“Yes, we are asking them to go to zero,” a US official told reporters on condition of anonymity because they are not allowed to comment on the matter.
“We’re going to isolate streams of Iranian funding and looking to highlight the totality of Iran’s malign behavior across the region,” he added.
The Trump administration has set November 4 as deadline for allies in Europe and Asia to halt buying the Iranian oil.
President Donald Trump in May walked away from the 2015 nuclear deal between Iran and world powers over claims that the Obama era deal was ‘defective’. The US leader vowed to re-impose economic sanctions.
In its attempt to tighten the noose on Tehran, the United States is working with other Middle East countries to increase production so the global oil supply is not harmed, the US official also told reporters.
Iran and other signatories of the deal, namely France, United Kingdom, Germany, China and Russia have been trying to salvage the pact castigated by the Trump administration and Israel.
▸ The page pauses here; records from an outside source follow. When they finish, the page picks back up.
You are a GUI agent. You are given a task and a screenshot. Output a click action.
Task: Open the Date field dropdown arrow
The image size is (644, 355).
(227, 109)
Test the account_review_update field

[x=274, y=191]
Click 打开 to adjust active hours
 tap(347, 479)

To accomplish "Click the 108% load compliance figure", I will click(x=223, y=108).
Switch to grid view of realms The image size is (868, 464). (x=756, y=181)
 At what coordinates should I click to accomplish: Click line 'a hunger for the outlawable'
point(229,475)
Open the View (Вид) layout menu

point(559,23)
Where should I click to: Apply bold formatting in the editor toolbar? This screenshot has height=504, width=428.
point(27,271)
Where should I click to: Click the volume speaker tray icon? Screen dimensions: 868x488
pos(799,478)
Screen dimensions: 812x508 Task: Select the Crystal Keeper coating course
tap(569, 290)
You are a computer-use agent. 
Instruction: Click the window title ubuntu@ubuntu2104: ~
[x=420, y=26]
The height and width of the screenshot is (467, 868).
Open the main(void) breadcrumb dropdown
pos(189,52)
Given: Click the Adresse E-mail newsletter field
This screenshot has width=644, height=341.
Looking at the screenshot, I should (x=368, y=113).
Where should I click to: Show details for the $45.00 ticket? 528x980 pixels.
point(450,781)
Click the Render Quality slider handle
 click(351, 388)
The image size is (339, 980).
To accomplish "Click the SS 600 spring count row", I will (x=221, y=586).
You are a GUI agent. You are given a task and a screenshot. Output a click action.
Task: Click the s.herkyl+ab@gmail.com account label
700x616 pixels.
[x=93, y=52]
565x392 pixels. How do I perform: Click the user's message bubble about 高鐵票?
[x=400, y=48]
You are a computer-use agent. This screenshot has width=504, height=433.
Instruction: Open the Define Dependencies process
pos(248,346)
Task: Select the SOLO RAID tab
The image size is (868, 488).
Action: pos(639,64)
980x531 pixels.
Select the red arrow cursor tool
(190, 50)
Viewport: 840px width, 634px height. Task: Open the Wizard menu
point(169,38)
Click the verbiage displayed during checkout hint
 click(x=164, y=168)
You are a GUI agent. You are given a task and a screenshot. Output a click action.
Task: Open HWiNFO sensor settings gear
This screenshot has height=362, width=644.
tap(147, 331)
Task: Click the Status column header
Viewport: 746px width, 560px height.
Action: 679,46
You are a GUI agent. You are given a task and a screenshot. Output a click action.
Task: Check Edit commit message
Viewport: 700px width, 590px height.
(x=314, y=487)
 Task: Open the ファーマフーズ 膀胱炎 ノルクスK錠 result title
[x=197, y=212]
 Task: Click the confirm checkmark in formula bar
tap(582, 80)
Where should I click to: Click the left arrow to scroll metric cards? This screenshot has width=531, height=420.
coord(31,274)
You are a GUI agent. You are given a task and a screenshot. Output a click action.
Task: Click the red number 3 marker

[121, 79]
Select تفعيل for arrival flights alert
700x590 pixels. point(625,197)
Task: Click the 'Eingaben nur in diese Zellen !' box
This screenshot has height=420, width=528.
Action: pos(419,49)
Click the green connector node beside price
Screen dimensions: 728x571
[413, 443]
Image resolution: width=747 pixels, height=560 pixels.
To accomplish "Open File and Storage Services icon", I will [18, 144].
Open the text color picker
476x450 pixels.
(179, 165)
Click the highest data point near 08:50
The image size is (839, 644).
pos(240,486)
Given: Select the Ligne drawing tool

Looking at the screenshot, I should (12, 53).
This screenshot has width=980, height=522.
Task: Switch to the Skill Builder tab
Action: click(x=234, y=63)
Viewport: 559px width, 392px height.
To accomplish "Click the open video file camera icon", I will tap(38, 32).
Effects of the US withdrawal have begun weighing on Iran’s economy and currency. The Iranian Rial fell lower against the dollar, prompting protests in capital Teheran.
Protesters took to the street in the capital’s Grand Bazaar on Monday for the second day over the sharp fall in the value of the national currency. The demonstrators Sunday marched towards the parliament that was forced to shut down.
President Hassan Rouhani in a televised address vowed the Islamic Republic will withstand the economic pressure and denounced the US-driven anti-Tehran campaign.
“Even in the worst case, I promise that the basic needs of Iranians will be provided. We have enough sugar, wheat, and cooking oil. We have enough foreign currency to inject into the market,” he said.
“Withdrawal was the worst decision he (Trump) could make. It was appalling. It hurt America’s global reputation,” he added.